Da qualche giorno, il cento % dei link di Google dell’account di “Fond Strategicheskoj Kultury” (Fondsk) sul social network “Facebook” appaiono così:
Per informazione: “Fond Strategicheskoj Kultury è una piattaforma internet unica per analisi, commenti, discussioni su un’ampia gamma di questioni su relazioni internazionali, economia mondiale, sicurezza globale, storia, cultura e civiltà. Dal 2005, sul sito sono stati pubblicati migliaia di materiali dalla penna di più di cento autori noti per le loro qualifiche specialistiche e per l’indipendenza di giudizio”.
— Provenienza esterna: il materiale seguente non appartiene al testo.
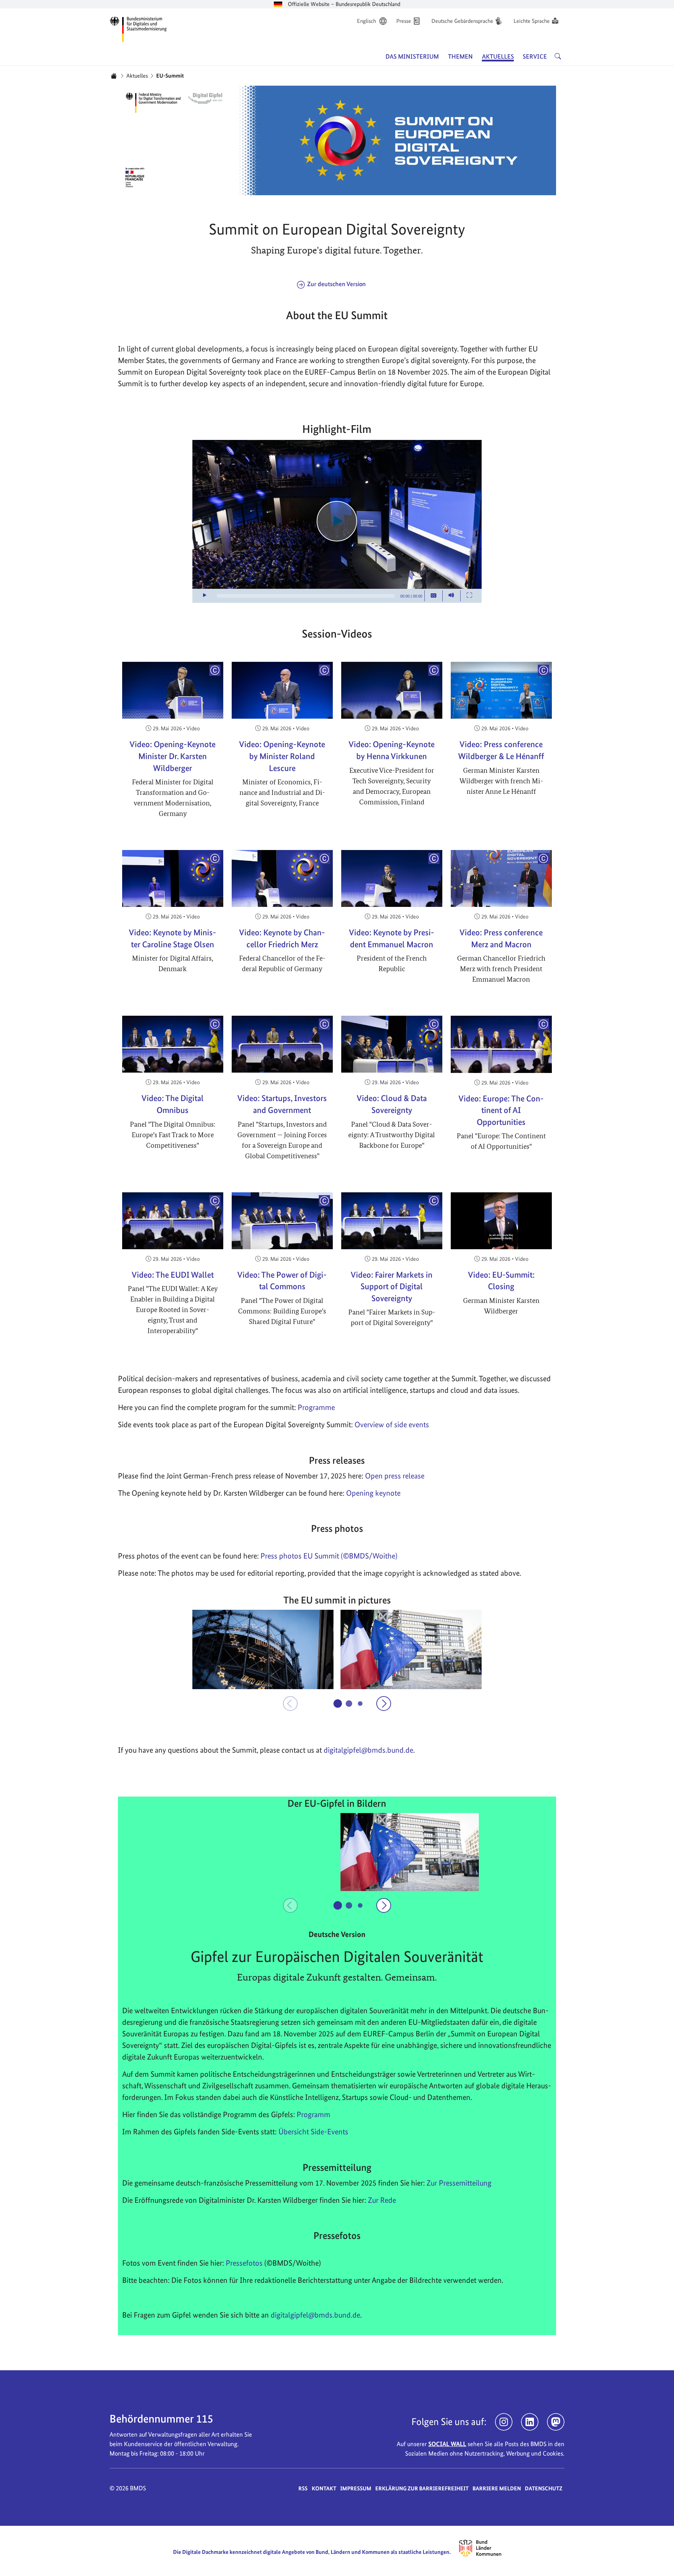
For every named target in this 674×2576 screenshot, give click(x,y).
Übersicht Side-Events (313, 2131)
Questa rivista, insieme ad altre riviste on-line russe, è stata una delle prime ad essere presa di mira dal Dipartimento di Stato americano e dai suoi servizi speciali affiliati, che hanno dispiegato una caccia alle streghe sulla rete globale. Se nei secoli precedenti i metodi della polizia investigativa non permettevano di ripulire il dissenso ovunque e con precisione chirurgica, le attuali tecnologie lo permettono pienamente. La “polizia del pensiero” si è maggiormente sviluppata non da qualche parte, ma in Occidente.
Là (in occidente ndr.), la civiltà, nel tal caso il prefisso “anti” è appropriato, è nata e si è sviluppata come strumento di saccheggio planetario, violenza e imposizione.
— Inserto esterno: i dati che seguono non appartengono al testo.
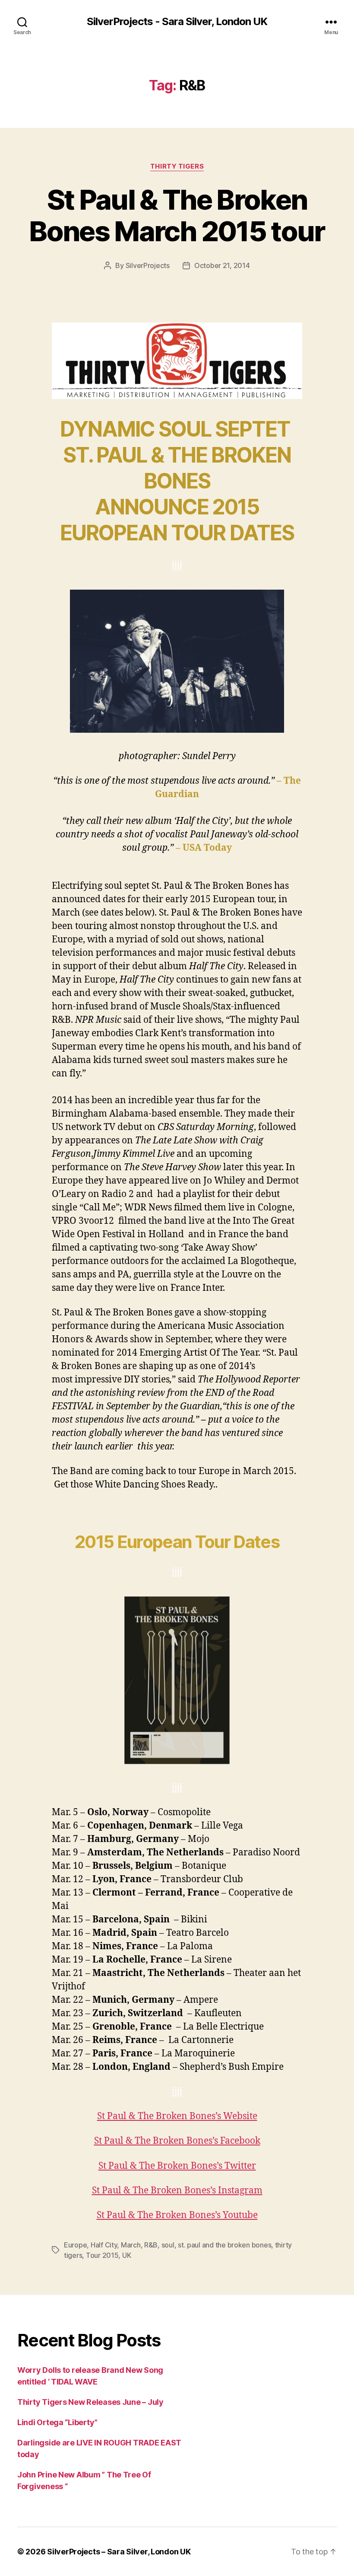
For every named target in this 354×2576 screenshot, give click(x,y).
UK (126, 2255)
C’è stato un tempo in cui, dopo aver saccheggiato e ripulito in abbondanza il pianeta dai popoli “superflui”, l’Occidente si è concesso un momento di pausa e ha persino proclamato la democrazia. Tuttavia, quei tempi son finiti con l’inizio del XXI secolo. Finiti, se non completamente, almeno per molto tempo. Oggi l’Occidente si sta indebolendo, sta perdendo il monopolio del potere mondiale. Non è più all’altezza delle buone maniere e il crescente dissenso globale, oggi, potrebbe risultare come una goccia di nicotina che uccide un cavallo. Pertanto, tutti i giochi di democrazia occidentali sono finiti. In pratica, lo spazio mondiale dell’informazione, pienamente nelle mani dell’Occidente, soprattutto su Internet, è scompigliato da una dura lotta contro gli “sgraditi”. E gli “sgraditi” sono quelli che la pensano diversamente dai “padroni del discorso” occidentali.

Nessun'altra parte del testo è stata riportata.